The 10 best books of August deliver rousing historic fiction, a quirky travelogue, a searing exposé, and the biography of a controversial government figure.
1. Hamnet by Maggie O’Farrell
Irish-born writer Maggie O’Farrell vividly renders the home life of William Shakespeare in a historical novel named for the playwright’s son, whose death at age 11 may have prompted his father to write “Hamlet.” O’Farrell extrapolates a very thin historical record into an imaginative, sensitive story. (Q&A with the author here.)

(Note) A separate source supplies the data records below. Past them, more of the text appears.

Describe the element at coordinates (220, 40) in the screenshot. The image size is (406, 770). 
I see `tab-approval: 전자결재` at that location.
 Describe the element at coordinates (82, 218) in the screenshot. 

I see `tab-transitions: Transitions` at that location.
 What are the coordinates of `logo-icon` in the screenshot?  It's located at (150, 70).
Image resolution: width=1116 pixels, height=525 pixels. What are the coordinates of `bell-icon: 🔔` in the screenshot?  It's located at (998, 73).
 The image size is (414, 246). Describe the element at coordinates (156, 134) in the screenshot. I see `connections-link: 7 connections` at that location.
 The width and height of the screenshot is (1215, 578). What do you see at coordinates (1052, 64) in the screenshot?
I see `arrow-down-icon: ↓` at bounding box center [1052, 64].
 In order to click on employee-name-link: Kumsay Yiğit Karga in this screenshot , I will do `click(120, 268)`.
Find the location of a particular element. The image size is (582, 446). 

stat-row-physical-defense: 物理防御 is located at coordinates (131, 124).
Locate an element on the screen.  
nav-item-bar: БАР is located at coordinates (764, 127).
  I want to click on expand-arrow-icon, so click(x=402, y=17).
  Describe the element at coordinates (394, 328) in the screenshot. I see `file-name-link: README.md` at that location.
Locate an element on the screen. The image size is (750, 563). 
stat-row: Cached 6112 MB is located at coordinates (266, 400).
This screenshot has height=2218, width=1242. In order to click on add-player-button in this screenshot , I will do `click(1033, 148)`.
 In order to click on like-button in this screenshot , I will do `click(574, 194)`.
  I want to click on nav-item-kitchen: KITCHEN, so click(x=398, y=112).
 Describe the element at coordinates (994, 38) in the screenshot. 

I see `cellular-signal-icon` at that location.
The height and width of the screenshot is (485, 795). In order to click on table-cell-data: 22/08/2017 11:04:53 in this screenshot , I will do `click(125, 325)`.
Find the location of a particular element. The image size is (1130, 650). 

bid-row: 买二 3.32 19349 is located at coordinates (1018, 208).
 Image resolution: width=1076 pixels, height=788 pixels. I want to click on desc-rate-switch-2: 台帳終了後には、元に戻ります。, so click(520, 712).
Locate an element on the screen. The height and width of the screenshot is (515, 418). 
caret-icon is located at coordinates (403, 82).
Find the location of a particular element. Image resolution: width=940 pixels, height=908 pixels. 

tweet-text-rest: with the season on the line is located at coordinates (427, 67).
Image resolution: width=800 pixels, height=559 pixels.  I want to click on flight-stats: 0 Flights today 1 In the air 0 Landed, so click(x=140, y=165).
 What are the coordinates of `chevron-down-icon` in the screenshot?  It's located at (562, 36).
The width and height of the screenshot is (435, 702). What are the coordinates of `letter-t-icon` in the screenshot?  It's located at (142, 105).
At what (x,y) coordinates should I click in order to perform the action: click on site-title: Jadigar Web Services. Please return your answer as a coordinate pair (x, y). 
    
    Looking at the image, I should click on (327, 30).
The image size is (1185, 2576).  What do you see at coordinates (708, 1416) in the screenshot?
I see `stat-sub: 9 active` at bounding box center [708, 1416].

2. Olive the Lionheart by Brad Ricca
In 1910, noted British explorer Boyd Alexander promised his fiancée, Olive MacLeod, that he would return home in one year. When she suddenly stops receiving his letters, Olive ventures to Central Africa to learn what became of him. The author draws from real-life journals and letters to tell the fictionalized story of a young woman who discovers her resourcefulness and strength.
3. When These Mountains Burn by David Joy
A father struggles with his son’s drug addiction in a bleak, brutal thriller that nonetheless treats its characters and its Appalachian setting with respect and deep empathy. Unlikely heroes rely on each other in a North Carolina county ravaged by the opioid epidemic, a place where “these mountains used to have their own kind of order.”
4. Brontë’s Mistress by Finola Austin
In 1845, Branwell Brontë – brother to Anne, Charlotte, and Emily – was abruptly dismissed from his position as a tutor at Thorp Green Hall, with rumors flying about an affair with his employer’s wife, Lydia Robinson. This richly atmospheric novel tells the story from Lydia’s viewpoint. (Full review here.)
5. The Cabinets of Barnaby Mayne by Elsa Hart
Botanist Cecily Kay brings her powers of observation to bear on the mysterious murder of Sir Barnaby Mayne, London’s most esteemed collector. Convinced that his servant has wrongly confessed, Cecily aims to discover the truth in this delightful whodunit set in the 18th century.
6. The Lost Pianos of Siberia by Sophy Roberts
In one of the season’s most unlikely triumphs, travel journalist Sophy Roberts recounts her expeditions to Siberia, where she pursues a succession of the often-legendary pianos that have given music to a place seldom associated with cultural riches. In the process, Roberts turns up insights into the land, its history, and its people. (Full review here.)
7. Caste by Isabel Wilkerson
In her stirring follow-up to “The Warmth of Other Suns,” Pulitzer Prize-winning journalist Isabel Wilkerson persuasively argues that racism alone does not explain America’s social divisions. Rather, the United States ought to be understood as having a race-based caste system, one whose hierarchies, though artificial, are remarkably enduring. (Q&A with author here.)
8. Fallout by Lesley M.M. Blume
“Fallout” pulls back the curtain on an extraordinary feat of journalism. In the aftermath of the bombing of Hiroshima, John Hersey wrote an on-the-ground account of the horrific injuries of the victims, which the U.S. government had tried to hide. The exposé was published in The New Yorker, which devoted the entire Aug. 29, 1946, issue to Hersey’s story. His account served to strengthen opposition to nuclear warfare. (Full review here.)
9. Children of Ash and Elm by Neil Price
Copious documentation and the latest archaeological findings gird a new history of the Vikings, which broadens the narrative beyond the violent warrior image. Neil Price explores what is known about Viking society and culture, and its impact on the peoples and lands that were conquered.
10. Henry Kissinger and American Power by Thomas A. Schwartz
The former secretary of state under Richard Nixon has inspired a mountain of biographical studies, some treating him as a hero, others as evil incarnate. In this volume, history professor Thomas A. Schwartz effectively separates the man from the myths.